Kerry Walmsley

Personal information
- Full name: Kerry Peter Walmsley
- Born: 23 August 1973 (age 52) Dunedin, Otago, New Zealand
- Height: 1.98 m (6 ft 6 in)
- Batting: Right-handed
- Bowling: Right-arm fast-medium

International information
- National side: New Zealand (1995–2003);
- Test debut (cap 192): 11 March 1995 v Sri Lanka
- Last Test: 30 November 2000 v South Africa
- ODI debut (cap 135): 29 November 2003 v Pakistan
- Last ODI: 3 December 2003 v Pakistan

Domestic team information
- 1994/95–1999/00: Auckland
- 2000/01–2002/03: Otago
- 2003/04–2005/06: Auckland

Career statistics
| Competition | Test | ODI | FC | LA |
| Matches | 3 | 2 | 67 | 67 |
| Runs scored | 13 | – | 709 | 318 |
| Batting average | 2.60 | – | 11.43 | 17.66 |
| 100s/50s | 0/0 | – | 0/1 | 0/0 |
| Top score | 5 | – | 59 | 44 |
| Balls bowled | 774 | 120 | 12,596 | 3,335 |
| Wickets | 9 | 2 | 253 | 79 |
| Bowling average | 43.44 | 58.50 | 24.90 | 33.12 |
| 5 wickets in innings | 0 | 0 | 10 | 0 |
| 10 wickets in match | 0 | 0 | 1 | 0 |
| Best bowling | 3/70 | 1/53 | 7/28 | 4/24 |
| Catches/stumpings | 0/– | 0/– | 22/– | 9/– |
- Source: CricInfo, 2 May 2017

= Kerry Walmsley =

New Zealand cricketer (born 1973)

Kerry Peter Walmsley (born 23 August 1973) is a New Zealand former international cricketer. He played three Test matches and two One Day Internationals for the national side between 1995 and 2003 as a fast bowler. In domestic cricket Walmsley played for Auckland from the 1994–95 season until 1999–2000, Otago from 2000–01 to 2002–03, and Auckland again from 2003–04 to 2005–06.

==Early career==
Walmsley was born at Dunedin in 1973. He played age-group cricket for Auckland from the 1991–92 season before making his debut for the representative side in November 1994, playing in a one-day match against Northern Districts. He made his first-class debut the following month, and after taking six wickets against Otago in February and another six, including his first five-wicket haul, playing for a New Zealand Academy side against the touring South Africans at the end of the month, he was called into the New Zealand national side for the Test series against the touring Sri Lankans. The New Zealand team was short of bowlers following a number of injuries and the suspension of players following the team's tour of South Africa earlier during the season.

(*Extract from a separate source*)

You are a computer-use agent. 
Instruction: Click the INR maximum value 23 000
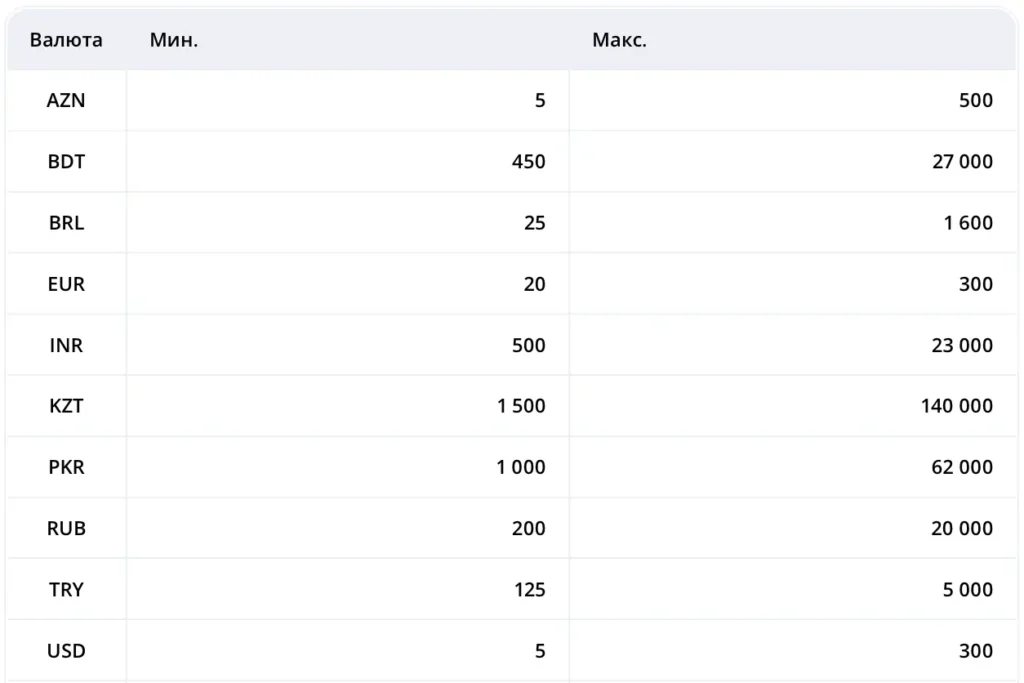point(962,345)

At 1.98 m and described as "a strong, fast-medium bowler" who swung the ball away from right-handed batsmen at the start of his career, Walmsley made his Test debut against Sri Lanka in March 1995 after having only played in three first-class matches during his debut season. The 21 year-old took a wicket with his seventh ball in Test cricket on a pitch which Wisden described as "tailored for the New Zealand medium-fast bowlers". He took another two during the Sri Lankan first innings, although his bowling was described by Wisden as "erratic". Following injuries to Dion Nash and Danny Morrison, Walmsley was retained in the side for the second Test match, taking three more wickets, but in the fallout which followed the loss of the series and the South African tour, he fell out of contention for the national side.

A series of injuries caused Walmsley to miss games for Auckland―he played only two first-class matches in each of the 1995–96 and 1996–97 seasons―and after playing only five matches for the representative side during the 1999–2000 season he moved to play for Otago, seeking more opportunities to play top-level cricket. He toured India with a New Zealand Academy side in August 2000 and was called back into the full national side as a replacement following more injuries to the side's bowlers during their 2000–01 tour of South Africa. He played in two first-class tour matches and was selected for the second Test match; in what was to be his final Test appearance he took two wickets.

==Later career==
Walmsley played for three seasons in Otago. In his second season he was selected as the province's Player of the Year, taking 39 first-class and 11 List A wickets for the side in 2001–02. A further 37 first-class wickets the following season saw him move back to Auckland ahead of the 2003–04 season.

At the start of the 2003–04 domestic season Walmsley chose to tour Pakistan with the New Zealand One Day International (ODI) side. Due to safety concerns following the September 2001 attacks on the United States and the bomb blast which had cut short the team's previous tour of Pakistan in 2002, several first-choice players chose not to take part in the tour, providing the opportunity for Walmsley to play in two of the five ODIs on the tour. He took two wickets but was expensive and did not play for New Zealand during Pakistan's tour which immediately followed the series.

Walmsley did tour South Africa with the New Zealand A side in 2004, but played only two more seasons for Auckland, retiring after the end of the 2005–06 season. He played a total of 33 first-class matches for the province as well as 18 for Otago, taking 122 wickets for Auckland and 83 for Otago. He played for Bangor Cricket Club in North Wales for a number of seasons.

==Personal life==
Whilst playing cricket Walmsley worked as a teacher and has since managed a rental property portfolio. He was a key organiser of a 2005 project to promote cricket in South Auckland, focussing in particular on Māori and Pacific Islander communities.

Walmsley's daughter, Amelia, plays top-level netball in the ANZ Premiership for Central Pulse. In September 2023 she made her international debut for the New Zealand national netball team against England in the 2023 Taini Jamison Trophy Series.